OK, so I change my original source code to:

#include <stdio.h>
int time_t(int x) { return x + 6; }
int main(void)
{
printf("The result is %d\n",((time_t)(-1)));
return 0;
}
 
K

Keith Thompson

Kenneth Brody said:
What part of C99 would raise a signal if time_t is an unsigned long
or larger? Is it the "loss of precision" cause by casting it to a
(signed) long?
[...]

Yes.

C99 6.3.1.3p3:

Otherwise, the new type is signed and the value cannot be
represented in it; either the result is implementation-defined or
an implementation-defined signal is raised.

The conversion of -1 to time_t can't cause a problem, but the
conversion to long potentially can.
 
A

Army1987

time_t is required by the C standard to be an arithmetic type. It
could be a signed integer type, an unsigned integer type, or a
floating-point type.
<nitpick>
Where on earth does the standard forbid it from being "plain"
char?
</nitpick>
(I don't think this applies to any real implementation, but...)
 
K

Keith Thompson

Army1987 said:
<nitpick>
Where on earth does the standard forbid it from being "plain"
char?
</nitpick>
(I don't think this applies to any real implementation, but...)

Nothing (other than good taste). If it made sense for time_t to be a
character type, I'd use either signed char or unsigned char. My first
statement above is correct; my second statement above is incomplete.

The fact that plain char is an integer type, but is neither a signed
integer type nor an unsigned integer type, is just an oddity. I
suppose it's a necessary one; the alternative would be for the
classification of plain char to be implementation-defined.

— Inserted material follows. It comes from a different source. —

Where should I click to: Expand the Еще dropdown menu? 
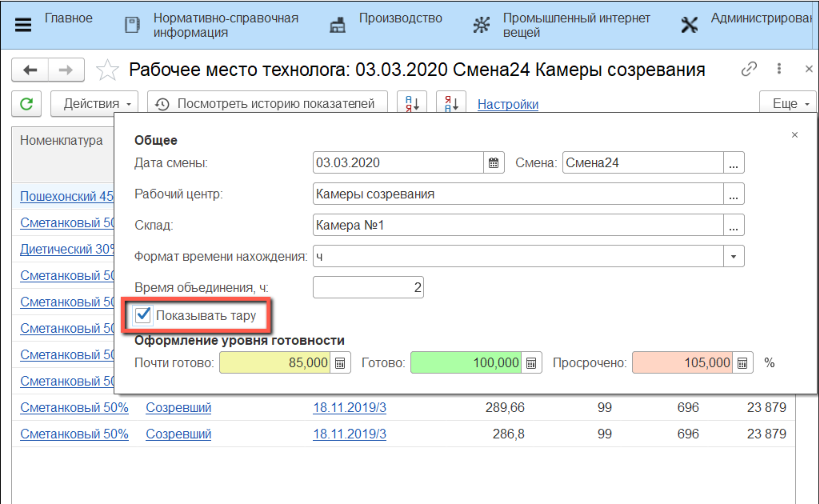tap(785, 104)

It's almost an interesting question whether time_t could be _Bool. It
has to be "capable of representing times"; _Bool could represent only
two distinct times, one of which ((_Bool)(-1), which is 1) would be an
error indication for the time() function. (_Bool is an unsigned
integer type.)

time_t could also theoretically be a complex type. I'm not sure even
the DS9K would do this; perhaps the DS10K would.
 
C

Charlie Gordon

Keith Thompson said:
Nothing (other than good taste). If it made sense for time_t to be a
character type, I'd use either signed char or unsigned char. My first
statement above is correct; my second statement above is incomplete.

The fact that plain char is an integer type, but is neither a signed
integer type nor an unsigned integer type, is just an oddity. I
suppose it's a necessary one; the alternative would be for the
classification of plain char to be implementation-defined.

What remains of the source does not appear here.